__Work to complete__
Rewrite the records from the line containing "Select InterfaceOrientationViewController.swift file" down to the line containing "tap(1212, 26)", replacing "screenshot" with "screen capture" and leaving everything else unchanged. Omit the pictures from your answer.

__Records__
^^^^^^^^

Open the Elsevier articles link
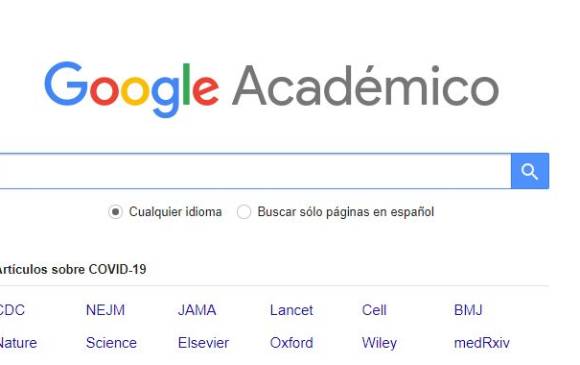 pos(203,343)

^^^^^^^^

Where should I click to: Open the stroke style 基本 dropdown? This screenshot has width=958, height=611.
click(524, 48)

^^^^^^^^

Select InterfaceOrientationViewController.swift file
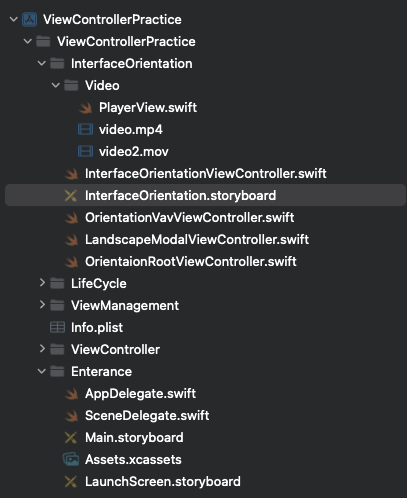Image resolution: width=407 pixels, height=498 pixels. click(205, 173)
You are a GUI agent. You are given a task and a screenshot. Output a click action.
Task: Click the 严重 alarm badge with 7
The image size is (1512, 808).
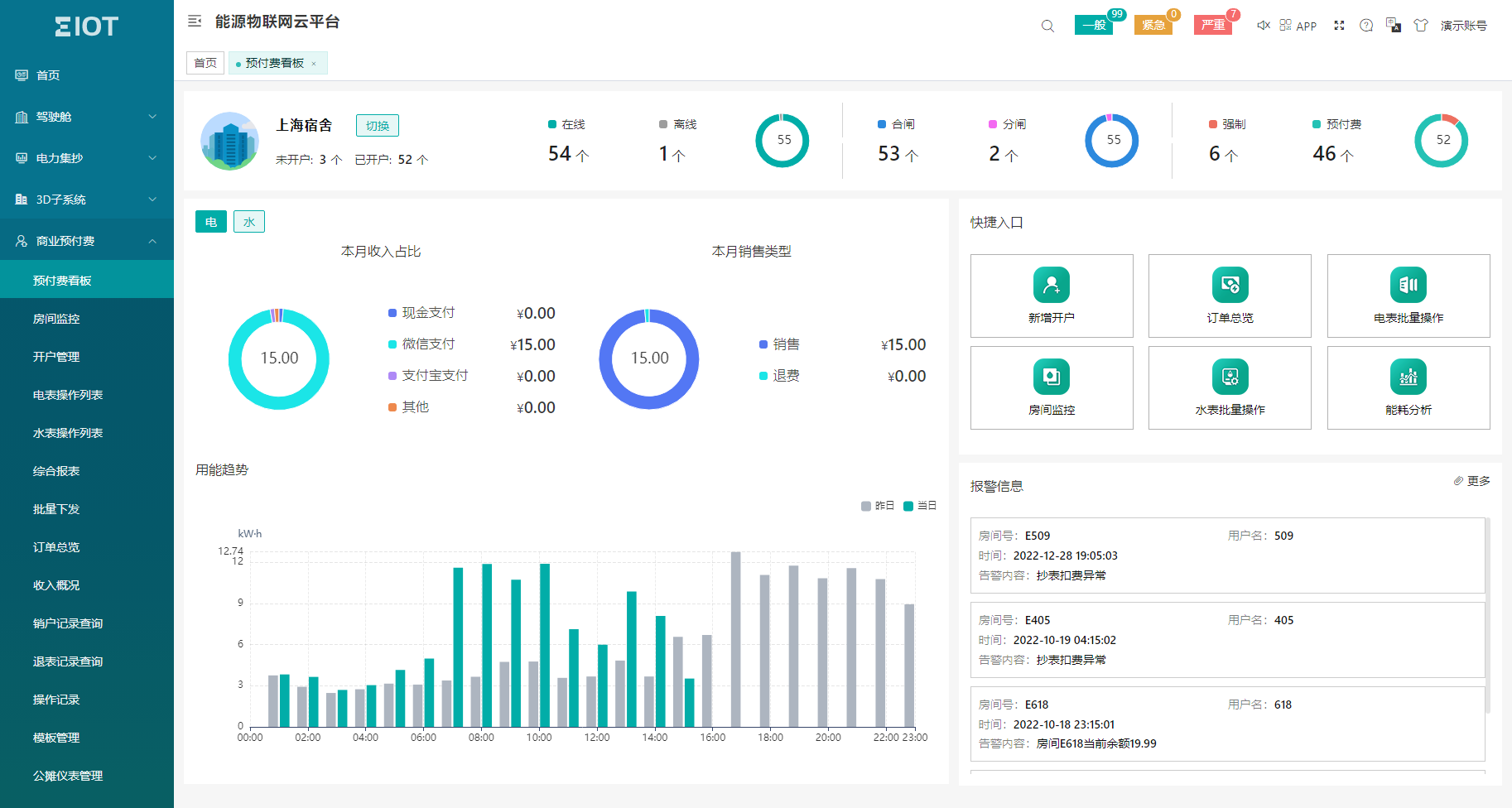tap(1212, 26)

^^^^^^^^

__Written answer__
Select InterfaceOrientationViewController.swift file
Image resolution: width=407 pixels, height=498 pixels. click(205, 173)
You are a GUI agent. You are given a task and a screen capture. Output a click action.
Task: Click the 严重 alarm badge with 7
The image size is (1512, 808).
tap(1212, 26)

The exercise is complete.